### The records
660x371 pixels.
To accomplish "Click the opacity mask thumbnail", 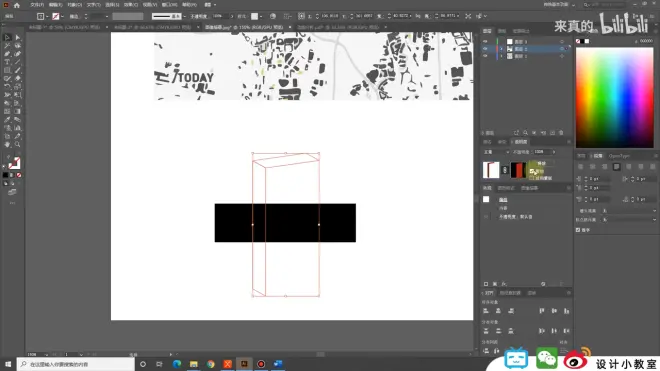I will (518, 170).
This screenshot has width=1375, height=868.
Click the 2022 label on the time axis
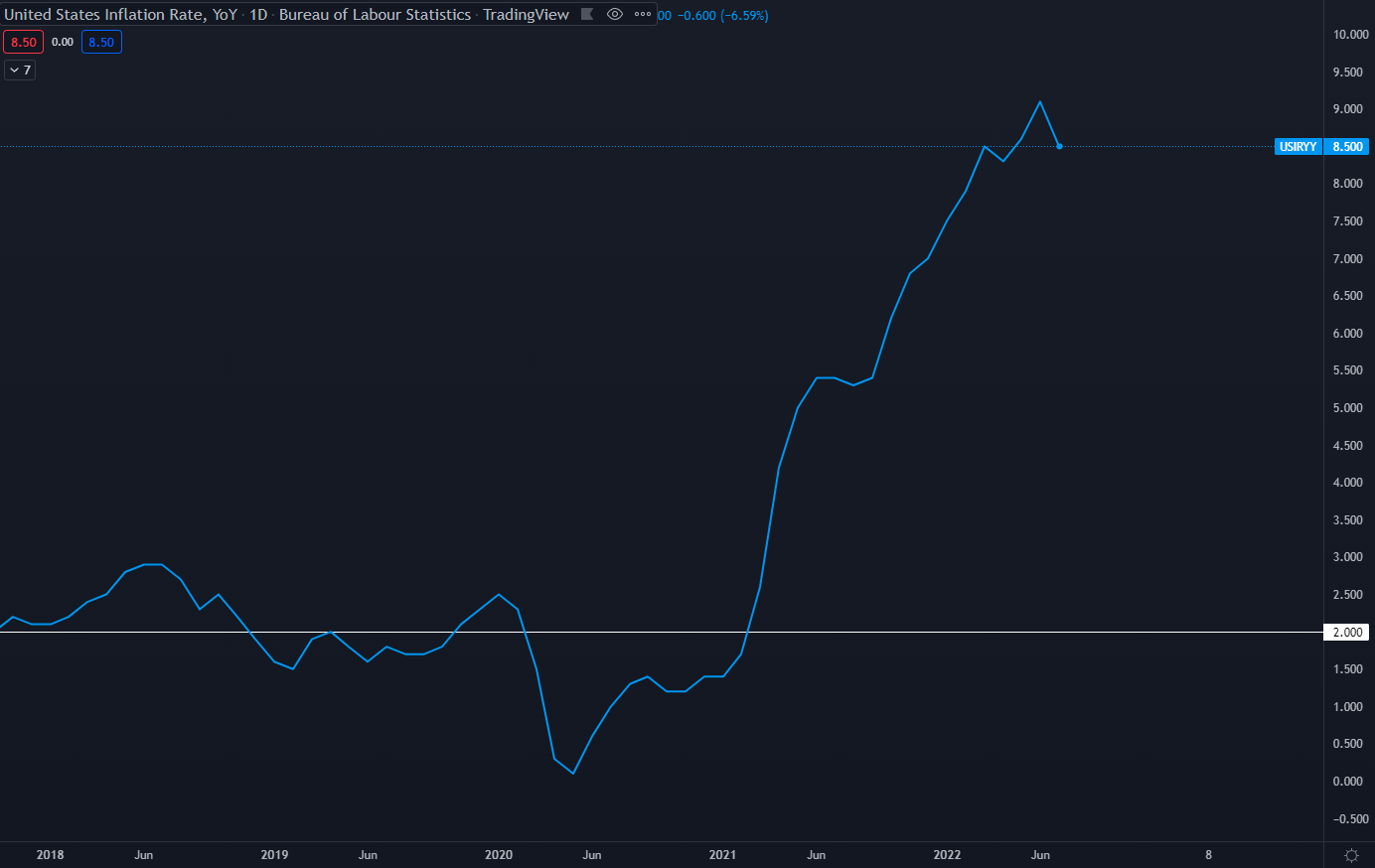947,855
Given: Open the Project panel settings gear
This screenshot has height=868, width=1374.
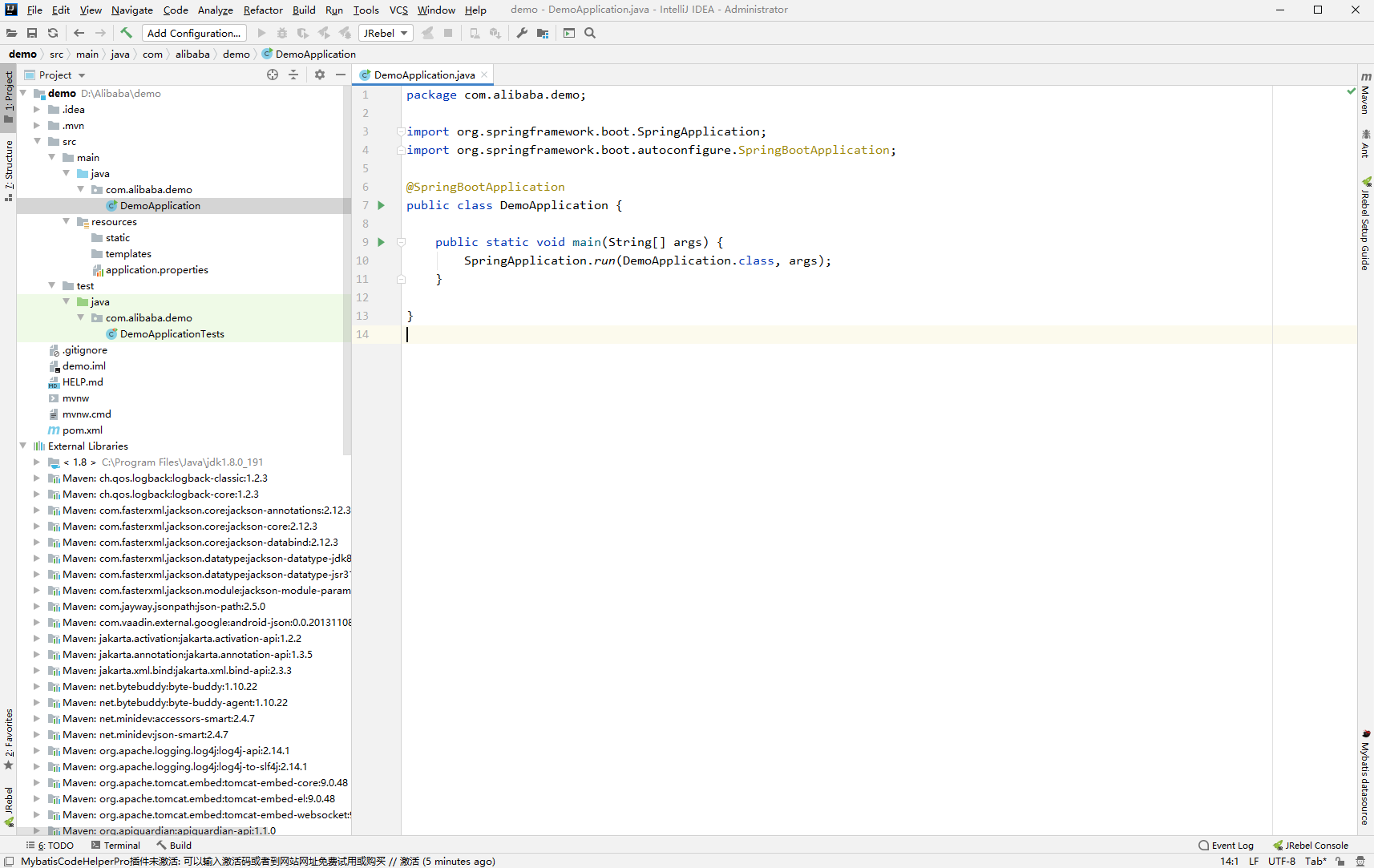Looking at the screenshot, I should coord(319,74).
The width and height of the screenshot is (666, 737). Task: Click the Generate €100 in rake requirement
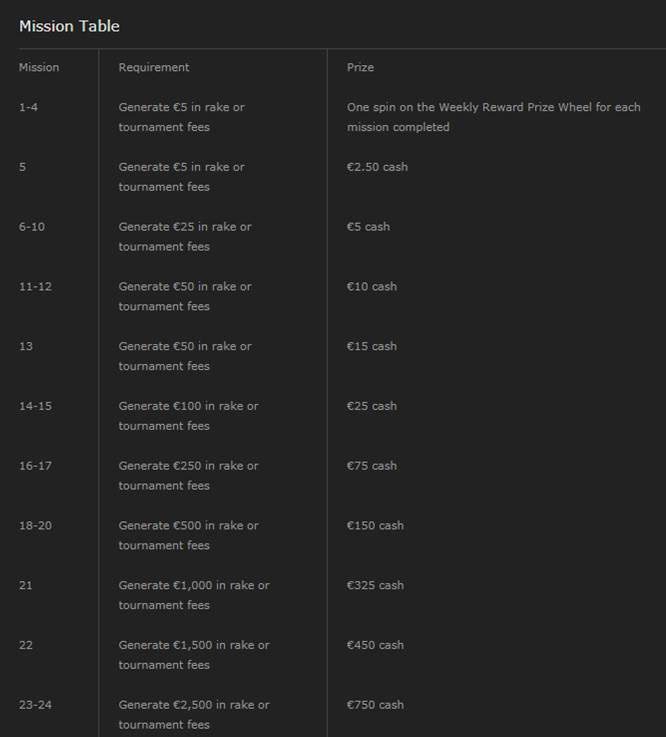tap(188, 416)
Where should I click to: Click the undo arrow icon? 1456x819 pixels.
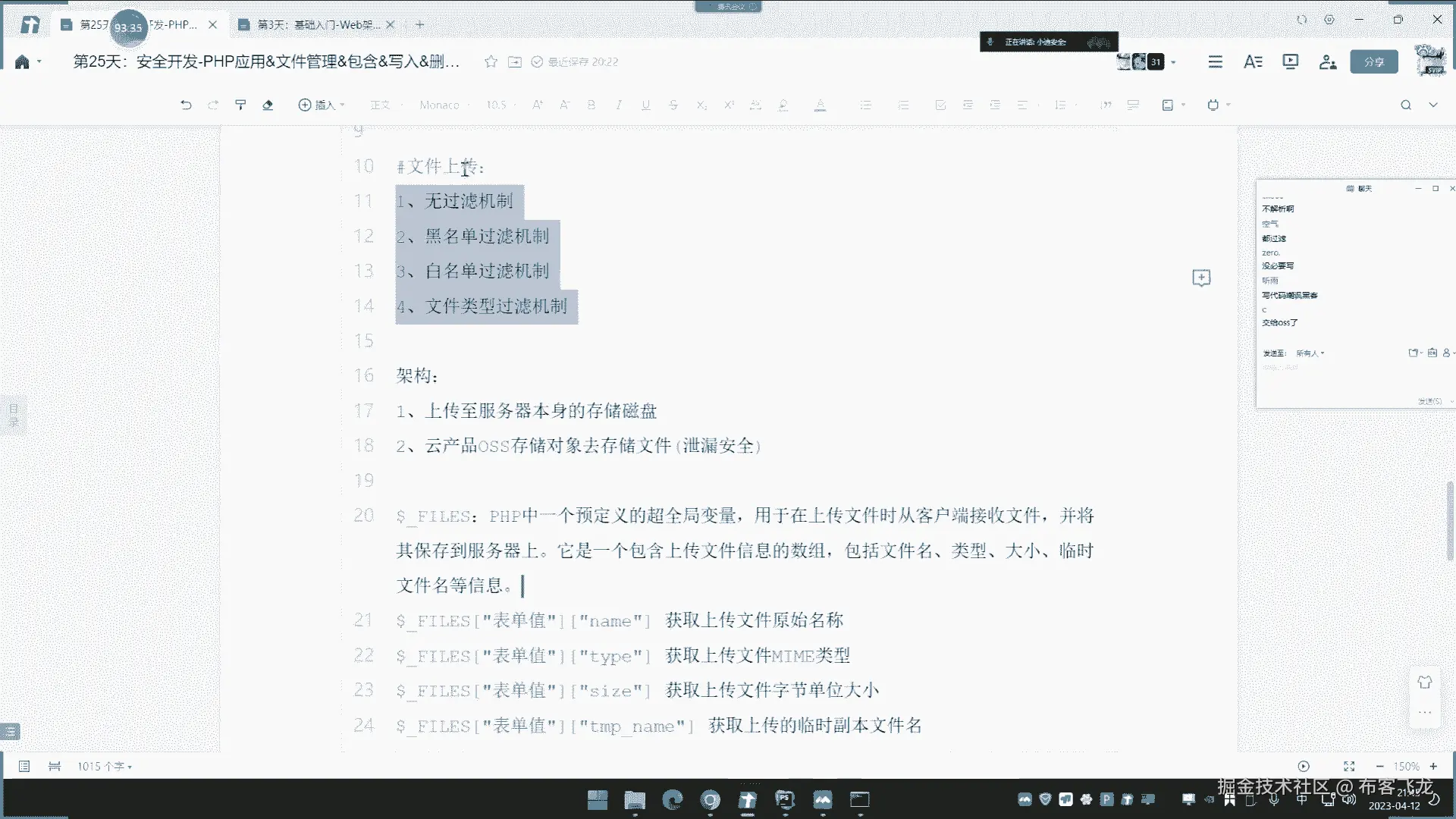[x=186, y=105]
######
Request: Copy out everything in the listing from the line containing "This screenshot has width=1375, height=868." down to the final line of the listing, both ends included, character for character. Leave the pictures out.

The response:
This screenshot has width=1375, height=868.
Click the 2022 label on the time axis
947,855
Given: Open the Project panel settings gear
This screenshot has height=868, width=1374.
Looking at the screenshot, I should coord(319,74).
The width and height of the screenshot is (666, 737). Task: Click the Generate €100 in rake requirement
tap(188, 416)
Where should I click to: Click the undo arrow icon? 1456x819 pixels.
[x=186, y=105]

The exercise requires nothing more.